The bench is more comfortable in declaring something per se unlawful when the restraint is clearly restrictive on its face. When it is less obvious, the bench may exercise its discretion and review a restraint under the rule of reason theory. It is therefore worth considering whether limited non-competes between franchises can be considered as an unreasonable restraint of trade under a rule of reason analysis.

Would it survive a rule of reason analysis?

In this analysis, the judge would identify two forces: an intrinsic anti-competitive force and an extrinsic pro-competitive force. The intrinsic force concerns the restraint viewed between one franchise and another. In this intrinsic market of employment, the employees are indeed restricted and the clause functions as a brazenly anti-competitive feature because it limits the post-employment options of a franchise employee. The extrinsic force concerns the restraint as viewed between the franchise and the competing restaurants. In this extrinsic market, the employees are not restricted and taken holistically this feature functions more as a pro-competitive feature, because it enhances labor security between franchises and the employees retain an “out” to competing chains.
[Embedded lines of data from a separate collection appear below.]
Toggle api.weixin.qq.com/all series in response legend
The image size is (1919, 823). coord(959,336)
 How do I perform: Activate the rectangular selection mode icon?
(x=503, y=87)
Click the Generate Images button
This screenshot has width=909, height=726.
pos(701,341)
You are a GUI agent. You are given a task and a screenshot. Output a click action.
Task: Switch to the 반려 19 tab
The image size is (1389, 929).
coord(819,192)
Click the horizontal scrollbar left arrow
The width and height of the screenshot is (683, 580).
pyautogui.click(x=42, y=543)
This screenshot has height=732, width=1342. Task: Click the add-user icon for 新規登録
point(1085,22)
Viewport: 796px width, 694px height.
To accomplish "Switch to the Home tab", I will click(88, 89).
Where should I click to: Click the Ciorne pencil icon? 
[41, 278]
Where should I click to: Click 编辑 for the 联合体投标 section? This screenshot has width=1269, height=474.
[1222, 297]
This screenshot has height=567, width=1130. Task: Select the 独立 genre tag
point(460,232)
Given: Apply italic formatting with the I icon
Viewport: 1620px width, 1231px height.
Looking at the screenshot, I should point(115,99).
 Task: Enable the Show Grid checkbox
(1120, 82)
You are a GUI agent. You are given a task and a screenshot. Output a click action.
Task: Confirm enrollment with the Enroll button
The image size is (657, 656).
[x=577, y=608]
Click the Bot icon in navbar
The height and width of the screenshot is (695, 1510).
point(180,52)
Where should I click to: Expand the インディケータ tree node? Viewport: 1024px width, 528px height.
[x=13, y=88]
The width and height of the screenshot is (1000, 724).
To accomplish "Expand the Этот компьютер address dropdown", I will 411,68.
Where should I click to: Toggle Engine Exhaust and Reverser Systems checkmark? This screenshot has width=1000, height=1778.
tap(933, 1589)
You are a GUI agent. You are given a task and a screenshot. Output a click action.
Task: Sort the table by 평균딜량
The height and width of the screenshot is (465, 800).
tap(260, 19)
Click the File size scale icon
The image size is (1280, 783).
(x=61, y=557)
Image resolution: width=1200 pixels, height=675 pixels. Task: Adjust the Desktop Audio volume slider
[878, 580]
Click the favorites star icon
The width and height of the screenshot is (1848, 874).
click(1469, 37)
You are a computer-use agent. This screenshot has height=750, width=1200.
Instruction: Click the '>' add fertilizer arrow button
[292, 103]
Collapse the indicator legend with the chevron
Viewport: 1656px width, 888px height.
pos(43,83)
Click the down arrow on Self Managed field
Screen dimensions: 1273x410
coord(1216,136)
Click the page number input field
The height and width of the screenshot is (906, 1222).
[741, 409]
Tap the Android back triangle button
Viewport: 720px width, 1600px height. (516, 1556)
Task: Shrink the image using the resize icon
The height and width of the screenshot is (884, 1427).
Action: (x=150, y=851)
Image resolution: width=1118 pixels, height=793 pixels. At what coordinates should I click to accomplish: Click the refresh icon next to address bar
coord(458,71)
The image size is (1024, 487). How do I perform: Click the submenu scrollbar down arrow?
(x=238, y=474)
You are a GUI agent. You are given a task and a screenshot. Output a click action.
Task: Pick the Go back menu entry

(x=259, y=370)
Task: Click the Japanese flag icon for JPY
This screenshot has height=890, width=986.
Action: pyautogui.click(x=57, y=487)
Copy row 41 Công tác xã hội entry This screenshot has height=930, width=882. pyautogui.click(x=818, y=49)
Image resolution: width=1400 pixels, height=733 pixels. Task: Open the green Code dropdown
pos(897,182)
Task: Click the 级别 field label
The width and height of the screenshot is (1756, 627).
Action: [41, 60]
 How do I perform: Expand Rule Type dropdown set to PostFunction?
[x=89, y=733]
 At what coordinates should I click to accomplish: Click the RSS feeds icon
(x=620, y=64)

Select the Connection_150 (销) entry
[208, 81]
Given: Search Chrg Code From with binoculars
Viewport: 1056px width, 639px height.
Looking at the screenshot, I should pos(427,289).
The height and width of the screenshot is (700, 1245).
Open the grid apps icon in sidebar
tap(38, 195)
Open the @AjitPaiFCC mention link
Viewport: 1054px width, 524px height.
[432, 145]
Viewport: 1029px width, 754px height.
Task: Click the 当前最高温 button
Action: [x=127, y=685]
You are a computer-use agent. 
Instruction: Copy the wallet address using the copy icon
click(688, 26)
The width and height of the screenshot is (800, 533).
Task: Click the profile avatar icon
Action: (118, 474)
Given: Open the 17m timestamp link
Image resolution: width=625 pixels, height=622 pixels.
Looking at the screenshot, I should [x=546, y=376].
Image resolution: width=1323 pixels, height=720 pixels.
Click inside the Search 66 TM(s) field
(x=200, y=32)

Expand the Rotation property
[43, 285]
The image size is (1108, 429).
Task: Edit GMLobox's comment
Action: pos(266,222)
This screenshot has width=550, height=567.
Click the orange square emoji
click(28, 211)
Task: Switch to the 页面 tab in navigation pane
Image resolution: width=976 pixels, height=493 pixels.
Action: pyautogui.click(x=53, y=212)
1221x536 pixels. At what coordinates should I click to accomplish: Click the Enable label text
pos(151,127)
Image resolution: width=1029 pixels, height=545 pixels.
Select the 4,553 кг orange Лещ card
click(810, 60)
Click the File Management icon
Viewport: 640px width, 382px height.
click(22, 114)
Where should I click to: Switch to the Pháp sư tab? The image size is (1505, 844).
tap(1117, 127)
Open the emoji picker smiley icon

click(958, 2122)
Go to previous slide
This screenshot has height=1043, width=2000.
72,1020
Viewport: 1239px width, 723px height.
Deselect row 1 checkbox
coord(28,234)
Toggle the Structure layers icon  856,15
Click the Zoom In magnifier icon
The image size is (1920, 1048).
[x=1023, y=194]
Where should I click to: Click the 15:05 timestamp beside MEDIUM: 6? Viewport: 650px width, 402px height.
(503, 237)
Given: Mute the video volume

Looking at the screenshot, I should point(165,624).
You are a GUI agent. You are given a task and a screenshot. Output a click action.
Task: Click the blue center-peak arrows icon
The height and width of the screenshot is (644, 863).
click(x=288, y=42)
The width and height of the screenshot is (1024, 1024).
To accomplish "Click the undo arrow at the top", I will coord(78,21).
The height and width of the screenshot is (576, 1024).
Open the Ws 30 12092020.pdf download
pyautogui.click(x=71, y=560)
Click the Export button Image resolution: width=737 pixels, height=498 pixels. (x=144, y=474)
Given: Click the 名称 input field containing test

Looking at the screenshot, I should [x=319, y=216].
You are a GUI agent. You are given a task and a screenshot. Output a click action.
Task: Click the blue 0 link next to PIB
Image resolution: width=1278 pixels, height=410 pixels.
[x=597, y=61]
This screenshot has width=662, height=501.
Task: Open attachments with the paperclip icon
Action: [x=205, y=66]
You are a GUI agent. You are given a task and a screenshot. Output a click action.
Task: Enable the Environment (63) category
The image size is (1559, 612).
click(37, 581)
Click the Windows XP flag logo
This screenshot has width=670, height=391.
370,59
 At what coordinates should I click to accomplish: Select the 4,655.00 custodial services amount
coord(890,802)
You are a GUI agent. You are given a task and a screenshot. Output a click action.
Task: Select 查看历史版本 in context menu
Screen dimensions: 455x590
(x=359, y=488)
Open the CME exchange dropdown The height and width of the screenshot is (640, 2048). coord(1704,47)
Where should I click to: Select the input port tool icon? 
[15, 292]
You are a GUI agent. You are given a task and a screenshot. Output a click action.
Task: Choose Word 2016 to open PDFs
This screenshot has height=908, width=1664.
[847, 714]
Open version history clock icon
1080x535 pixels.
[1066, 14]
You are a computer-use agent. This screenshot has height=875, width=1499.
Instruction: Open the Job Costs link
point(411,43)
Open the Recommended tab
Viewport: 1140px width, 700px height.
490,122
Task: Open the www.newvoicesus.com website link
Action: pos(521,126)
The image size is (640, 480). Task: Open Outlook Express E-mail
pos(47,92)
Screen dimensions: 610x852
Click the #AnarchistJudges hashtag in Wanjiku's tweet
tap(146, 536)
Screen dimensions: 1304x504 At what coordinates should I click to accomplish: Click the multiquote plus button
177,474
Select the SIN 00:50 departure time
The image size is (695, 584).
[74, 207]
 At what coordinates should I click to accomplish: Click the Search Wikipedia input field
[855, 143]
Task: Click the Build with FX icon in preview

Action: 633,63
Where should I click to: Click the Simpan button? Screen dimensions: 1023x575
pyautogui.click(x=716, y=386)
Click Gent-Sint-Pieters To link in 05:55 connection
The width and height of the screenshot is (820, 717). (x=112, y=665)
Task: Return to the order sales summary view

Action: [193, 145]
Next, the analysis would turn to facts and circumstances, i.e. how many opportunities of an “out” the employees of a particular franchise actually have. For example, the judge can select a designated area around a BKB franchise and ask how many competing chains have presence versus BKB franchises. By having an approximate understanding of the market, a judge can determine how broad or narrow the restrictive character of the clause is. For example, if there are more BKB franchises within a designated area than other restaurants, then the intrinsic force of the clause is stronger and therefore it may be interpreted as an unreasonable restraint on competition. Alternatively, if there are more competing chain restaurants than BKB franchises, then the extrinsic force of the clause is stronger and therefore it may be interpreted as a reasonable restraint on competition.

Perhaps weighing the limitations of non-compete covenants and then rewriting them to an acceptable standard is a task that should not burden the courts, some may argue. Traditionally, courts in Delaware and New York (where until recently state law has tolerated non-competes, although state legislatures have indicated to adopt a more hostile stance), have required that restrictions be reasonable in duration, geographic scope and in kind of the business restrained.

However, in Kodiak v. Adams the Court of Chancery admonished parties seeking to have the bench “blue pencil” restrictive covenants to a reasonable and enforceable scope, echoing the growing hesitancy not only to enforce but also to correct non-competes.

Conclusion

Whether the FTC decides to carve out an exception for post-termination non-competes in franchise agreements or moves to include them in its ban, remains unknown so far. Between the hesitation of courts to review non-competes and the lack of flexibility for franchises that a total ban may entail, the former may be the lesser evil.